[Dataset entries]
# # # #

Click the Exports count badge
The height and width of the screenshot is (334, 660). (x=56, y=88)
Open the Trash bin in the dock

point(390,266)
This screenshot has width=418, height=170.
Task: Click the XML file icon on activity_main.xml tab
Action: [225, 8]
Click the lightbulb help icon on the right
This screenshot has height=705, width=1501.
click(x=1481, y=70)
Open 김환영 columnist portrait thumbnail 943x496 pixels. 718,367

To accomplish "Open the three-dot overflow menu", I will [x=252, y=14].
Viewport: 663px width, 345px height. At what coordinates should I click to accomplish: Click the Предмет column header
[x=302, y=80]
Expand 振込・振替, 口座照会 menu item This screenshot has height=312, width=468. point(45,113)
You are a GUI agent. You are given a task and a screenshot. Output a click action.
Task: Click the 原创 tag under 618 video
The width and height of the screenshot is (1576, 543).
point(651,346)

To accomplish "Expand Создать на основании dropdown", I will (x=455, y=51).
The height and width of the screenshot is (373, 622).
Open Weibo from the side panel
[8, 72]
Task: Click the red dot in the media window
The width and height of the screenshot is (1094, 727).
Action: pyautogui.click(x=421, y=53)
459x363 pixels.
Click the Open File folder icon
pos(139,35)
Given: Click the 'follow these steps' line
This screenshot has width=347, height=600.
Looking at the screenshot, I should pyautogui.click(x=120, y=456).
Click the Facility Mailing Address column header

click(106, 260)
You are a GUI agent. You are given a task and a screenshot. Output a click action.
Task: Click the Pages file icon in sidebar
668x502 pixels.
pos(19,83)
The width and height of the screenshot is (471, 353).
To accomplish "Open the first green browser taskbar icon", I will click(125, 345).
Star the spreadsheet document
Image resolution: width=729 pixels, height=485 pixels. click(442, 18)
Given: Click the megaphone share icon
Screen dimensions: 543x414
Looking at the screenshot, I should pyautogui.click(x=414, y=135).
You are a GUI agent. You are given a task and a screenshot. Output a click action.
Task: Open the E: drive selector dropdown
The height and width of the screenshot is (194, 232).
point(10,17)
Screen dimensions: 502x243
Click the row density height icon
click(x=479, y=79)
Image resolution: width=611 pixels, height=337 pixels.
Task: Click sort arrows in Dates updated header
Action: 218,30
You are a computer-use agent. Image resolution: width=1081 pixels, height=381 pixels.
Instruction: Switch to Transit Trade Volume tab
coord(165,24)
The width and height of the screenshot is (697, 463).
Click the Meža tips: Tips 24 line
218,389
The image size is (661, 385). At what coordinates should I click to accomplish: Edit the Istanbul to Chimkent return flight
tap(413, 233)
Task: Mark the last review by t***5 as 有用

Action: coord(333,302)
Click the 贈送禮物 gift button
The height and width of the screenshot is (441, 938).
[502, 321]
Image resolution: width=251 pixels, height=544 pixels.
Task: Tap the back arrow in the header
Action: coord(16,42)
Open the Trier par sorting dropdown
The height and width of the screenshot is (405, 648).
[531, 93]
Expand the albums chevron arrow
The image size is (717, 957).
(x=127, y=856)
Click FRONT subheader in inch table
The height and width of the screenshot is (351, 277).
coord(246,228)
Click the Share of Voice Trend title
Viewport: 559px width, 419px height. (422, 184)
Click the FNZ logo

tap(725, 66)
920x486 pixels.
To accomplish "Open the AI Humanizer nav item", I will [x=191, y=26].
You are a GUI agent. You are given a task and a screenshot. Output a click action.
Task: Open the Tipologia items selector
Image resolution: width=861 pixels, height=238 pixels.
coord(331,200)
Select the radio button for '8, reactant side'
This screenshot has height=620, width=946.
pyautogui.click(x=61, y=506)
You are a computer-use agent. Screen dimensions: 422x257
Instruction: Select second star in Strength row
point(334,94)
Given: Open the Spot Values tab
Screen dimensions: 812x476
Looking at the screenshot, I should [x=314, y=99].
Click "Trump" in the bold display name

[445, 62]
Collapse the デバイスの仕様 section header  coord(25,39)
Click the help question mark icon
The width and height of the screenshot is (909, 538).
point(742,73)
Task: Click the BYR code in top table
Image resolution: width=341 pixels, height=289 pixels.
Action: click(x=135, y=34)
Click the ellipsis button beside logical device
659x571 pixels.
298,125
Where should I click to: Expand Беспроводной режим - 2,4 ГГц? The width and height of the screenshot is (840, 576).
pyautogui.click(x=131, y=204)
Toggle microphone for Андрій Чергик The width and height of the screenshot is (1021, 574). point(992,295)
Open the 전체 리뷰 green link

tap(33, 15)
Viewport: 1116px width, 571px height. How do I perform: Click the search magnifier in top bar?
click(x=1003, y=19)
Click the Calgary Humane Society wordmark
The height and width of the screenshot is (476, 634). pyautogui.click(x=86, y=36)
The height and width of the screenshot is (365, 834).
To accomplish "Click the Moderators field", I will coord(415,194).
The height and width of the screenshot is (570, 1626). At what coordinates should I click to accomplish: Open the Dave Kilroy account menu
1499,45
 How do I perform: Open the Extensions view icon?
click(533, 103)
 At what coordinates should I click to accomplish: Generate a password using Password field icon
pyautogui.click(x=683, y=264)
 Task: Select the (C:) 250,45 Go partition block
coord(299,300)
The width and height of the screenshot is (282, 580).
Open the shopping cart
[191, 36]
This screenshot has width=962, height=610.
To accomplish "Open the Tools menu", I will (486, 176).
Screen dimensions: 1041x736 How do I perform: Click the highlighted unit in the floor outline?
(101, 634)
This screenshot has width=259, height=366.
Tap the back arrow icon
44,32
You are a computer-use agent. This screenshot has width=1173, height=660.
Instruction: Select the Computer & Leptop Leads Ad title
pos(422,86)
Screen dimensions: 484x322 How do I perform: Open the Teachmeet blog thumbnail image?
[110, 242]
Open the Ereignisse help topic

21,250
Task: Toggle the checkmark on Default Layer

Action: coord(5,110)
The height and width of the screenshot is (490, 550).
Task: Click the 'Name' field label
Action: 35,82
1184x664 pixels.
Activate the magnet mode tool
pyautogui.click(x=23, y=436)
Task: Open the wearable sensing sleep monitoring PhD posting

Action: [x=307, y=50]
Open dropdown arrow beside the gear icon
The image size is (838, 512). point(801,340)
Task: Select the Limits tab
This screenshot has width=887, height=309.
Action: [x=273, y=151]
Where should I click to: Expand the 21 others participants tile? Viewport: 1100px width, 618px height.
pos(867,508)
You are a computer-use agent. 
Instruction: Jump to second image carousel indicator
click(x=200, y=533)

# # # #

EXERCISE BRIEF>
Nothing may be omitted; retype every record exactly.

TASK SOLUTION>
Click the Exports count badge
The height and width of the screenshot is (334, 660). (x=56, y=88)
Open the Trash bin in the dock

point(390,266)
This screenshot has width=418, height=170.
Task: Click the XML file icon on activity_main.xml tab
Action: [225, 8]
Click the lightbulb help icon on the right
This screenshot has height=705, width=1501.
click(x=1481, y=70)
Open 김환영 columnist portrait thumbnail 943x496 pixels. 718,367

To accomplish "Open the three-dot overflow menu", I will [x=252, y=14].
Viewport: 663px width, 345px height. At what coordinates should I click to accomplish: Click the Предмет column header
[x=302, y=80]
Expand 振込・振替, 口座照会 menu item This screenshot has height=312, width=468. point(45,113)
You are a GUI agent. You are given a task and a screenshot. Output a click action.
Task: Click the 原创 tag under 618 video
The width and height of the screenshot is (1576, 543).
point(651,346)

To accomplish "Expand Создать на основании dropdown", I will (x=455, y=51).
The height and width of the screenshot is (373, 622).
Open Weibo from the side panel
[8, 72]
Task: Click the red dot in the media window
The width and height of the screenshot is (1094, 727).
Action: pyautogui.click(x=421, y=53)
459x363 pixels.
Click the Open File folder icon
pos(139,35)
Given: Click the 'follow these steps' line
This screenshot has width=347, height=600.
Looking at the screenshot, I should pyautogui.click(x=120, y=456).
Click the Facility Mailing Address column header

click(106, 260)
You are a GUI agent. You are given a task and a screenshot. Output a click action.
Task: Click the Pages file icon in sidebar
668x502 pixels.
pos(19,83)
The width and height of the screenshot is (471, 353).
To accomplish "Open the first green browser taskbar icon", I will click(125, 345).
Star the spreadsheet document
Image resolution: width=729 pixels, height=485 pixels. click(442, 18)
Given: Click the megaphone share icon
Screen dimensions: 543x414
Looking at the screenshot, I should pyautogui.click(x=414, y=135).
You are a GUI agent. You are given a task and a screenshot. Output a click action.
Task: Open the E: drive selector dropdown
The height and width of the screenshot is (194, 232).
point(10,17)
Screen dimensions: 502x243
Click the row density height icon
click(x=479, y=79)
Image resolution: width=611 pixels, height=337 pixels.
Task: Click sort arrows in Dates updated header
Action: 218,30
You are a computer-use agent. Image resolution: width=1081 pixels, height=381 pixels.
Instruction: Switch to Transit Trade Volume tab
coord(165,24)
The width and height of the screenshot is (697, 463).
Click the Meža tips: Tips 24 line
218,389
The image size is (661, 385). At what coordinates should I click to accomplish: Edit the Istanbul to Chimkent return flight
tap(413, 233)
Task: Mark the last review by t***5 as 有用

Action: coord(333,302)
Click the 贈送禮物 gift button
The height and width of the screenshot is (441, 938).
[502, 321]
Image resolution: width=251 pixels, height=544 pixels.
Task: Tap the back arrow in the header
Action: coord(16,42)
Open the Trier par sorting dropdown
The height and width of the screenshot is (405, 648).
[531, 93]
Expand the albums chevron arrow
The image size is (717, 957).
(x=127, y=856)
Click FRONT subheader in inch table
The height and width of the screenshot is (351, 277).
coord(246,228)
Click the Share of Voice Trend title
Viewport: 559px width, 419px height. (422, 184)
Click the FNZ logo

tap(725, 66)
920x486 pixels.
To accomplish "Open the AI Humanizer nav item", I will [x=191, y=26].
You are a GUI agent. You are given a task and a screenshot. Output a click action.
Task: Open the Tipologia items selector
Image resolution: width=861 pixels, height=238 pixels.
coord(331,200)
Select the radio button for '8, reactant side'
This screenshot has height=620, width=946.
pyautogui.click(x=61, y=506)
You are a computer-use agent. Screen dimensions: 422x257
Instruction: Select second star in Strength row
point(334,94)
Given: Open the Spot Values tab
Screen dimensions: 812x476
Looking at the screenshot, I should [x=314, y=99].
Click "Trump" in the bold display name

[445, 62]
Collapse the デバイスの仕様 section header  coord(25,39)
Click the help question mark icon
The width and height of the screenshot is (909, 538).
point(742,73)
Task: Click the BYR code in top table
Image resolution: width=341 pixels, height=289 pixels.
Action: click(x=135, y=34)
Click the ellipsis button beside logical device
659x571 pixels.
298,125
Where should I click to: Expand Беспроводной режим - 2,4 ГГц? The width and height of the screenshot is (840, 576).
pyautogui.click(x=131, y=204)
Toggle microphone for Андрій Чергик The width and height of the screenshot is (1021, 574). point(992,295)
Open the 전체 리뷰 green link

tap(33, 15)
Viewport: 1116px width, 571px height. How do I perform: Click the search magnifier in top bar?
click(x=1003, y=19)
Click the Calgary Humane Society wordmark
The height and width of the screenshot is (476, 634). pyautogui.click(x=86, y=36)
The height and width of the screenshot is (365, 834).
To accomplish "Click the Moderators field", I will coord(415,194).
The height and width of the screenshot is (570, 1626). At what coordinates should I click to accomplish: Open the Dave Kilroy account menu
1499,45
 How do I perform: Open the Extensions view icon?
click(533, 103)
 At what coordinates should I click to accomplish: Generate a password using Password field icon
pyautogui.click(x=683, y=264)
 Task: Select the (C:) 250,45 Go partition block
coord(299,300)
The width and height of the screenshot is (282, 580).
Open the shopping cart
[191, 36]
This screenshot has width=962, height=610.
To accomplish "Open the Tools menu", I will (486, 176).
Screen dimensions: 1041x736 How do I perform: Click the highlighted unit in the floor outline?
(101, 634)
This screenshot has width=259, height=366.
Tap the back arrow icon
44,32
You are a computer-use agent. This screenshot has width=1173, height=660.
Instruction: Select the Computer & Leptop Leads Ad title
pos(422,86)
Screen dimensions: 484x322 How do I perform: Open the Teachmeet blog thumbnail image?
[110, 242]
Open the Ereignisse help topic

21,250
Task: Toggle the checkmark on Default Layer

Action: coord(5,110)
The height and width of the screenshot is (490, 550).
Task: Click the 'Name' field label
Action: 35,82
1184x664 pixels.
Activate the magnet mode tool
pyautogui.click(x=23, y=436)
Task: Open the wearable sensing sleep monitoring PhD posting

Action: [x=307, y=50]
Open dropdown arrow beside the gear icon
The image size is (838, 512). point(801,340)
Task: Select the Limits tab
This screenshot has width=887, height=309.
Action: [x=273, y=151]
Where should I click to: Expand the 21 others participants tile? Viewport: 1100px width, 618px height.
pos(867,508)
You are a computer-use agent. 
Instruction: Jump to second image carousel indicator
click(x=200, y=533)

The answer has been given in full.